[start]

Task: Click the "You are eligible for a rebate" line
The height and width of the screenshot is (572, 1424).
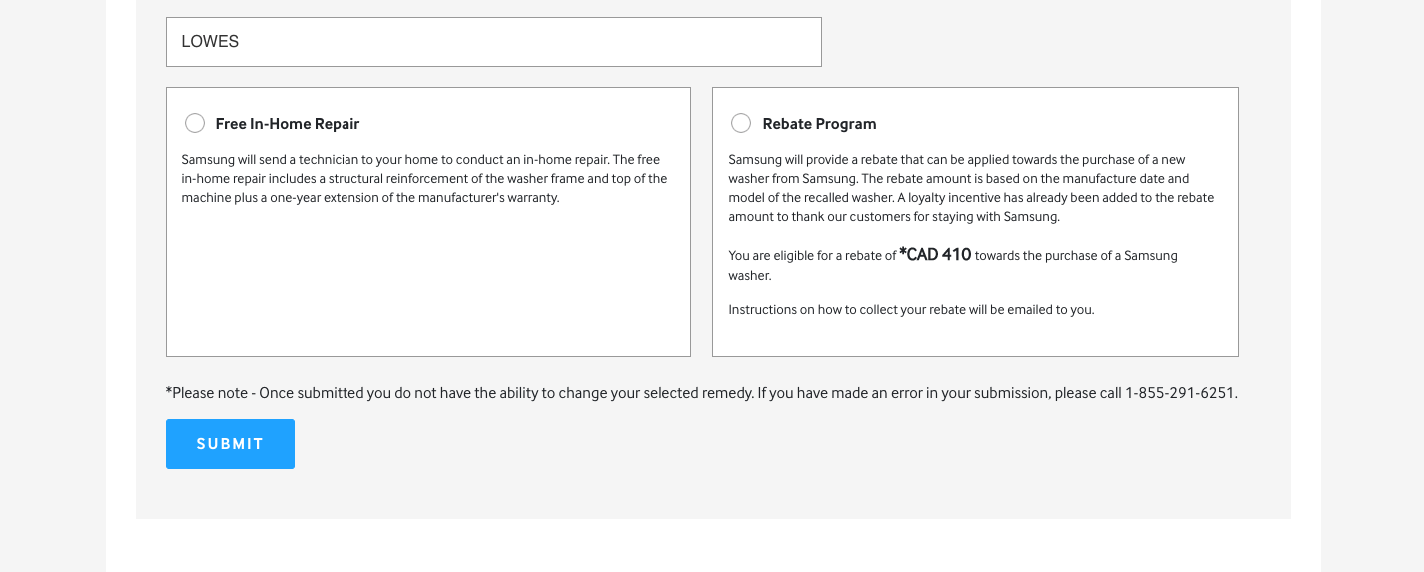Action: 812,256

[end]
[start]

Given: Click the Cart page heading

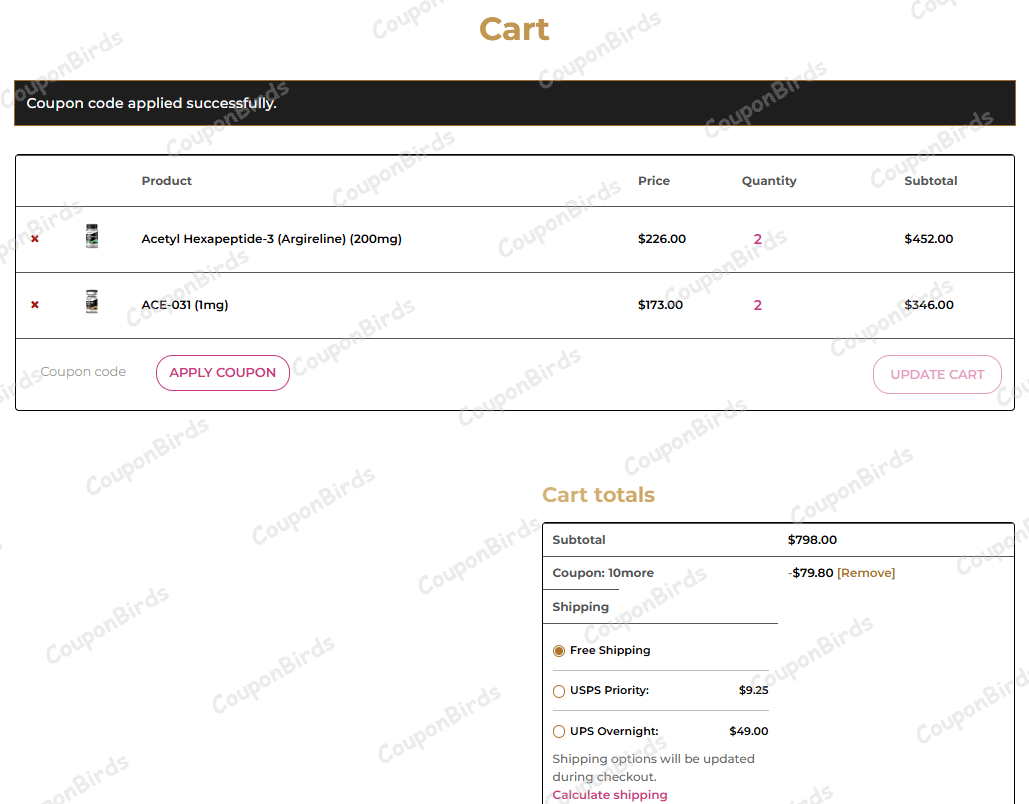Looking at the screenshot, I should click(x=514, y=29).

[end]
[start]

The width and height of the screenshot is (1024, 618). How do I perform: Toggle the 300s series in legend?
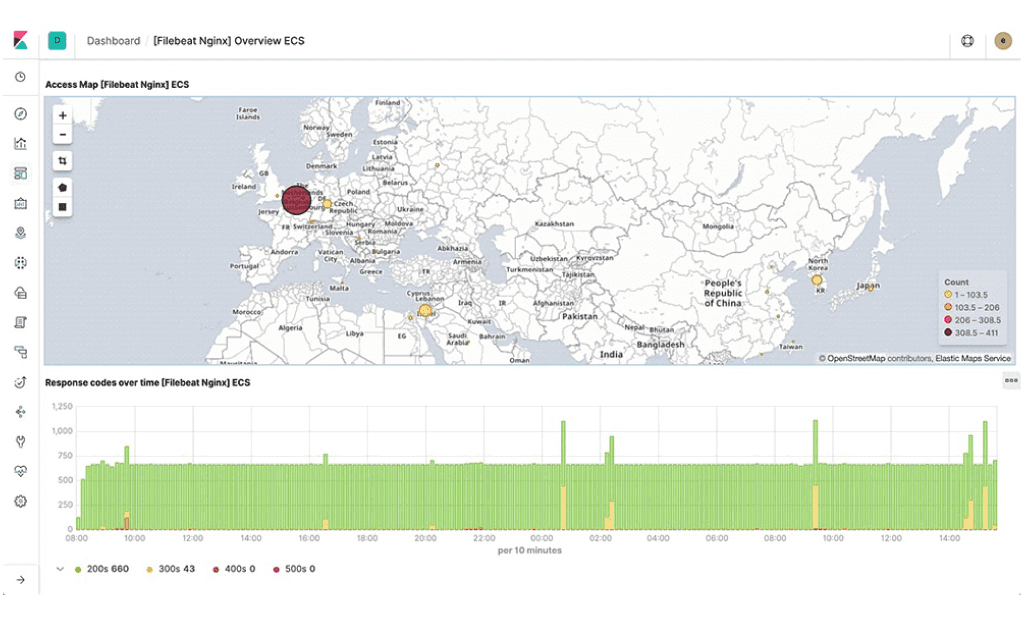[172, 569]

[end]

-- Task requirements --
Can you convert the stretch of the listing from the line containing "Task: Click the" through the line containing "Action: 812,256" into a JSON list of strings, one per line, with blank lines and pictures left out?

-- Answer to the exercise --
[
  "Task: Click the \"You are eligible for a rebate\" line",
  "The height and width of the screenshot is (572, 1424).",
  "Action: 812,256"
]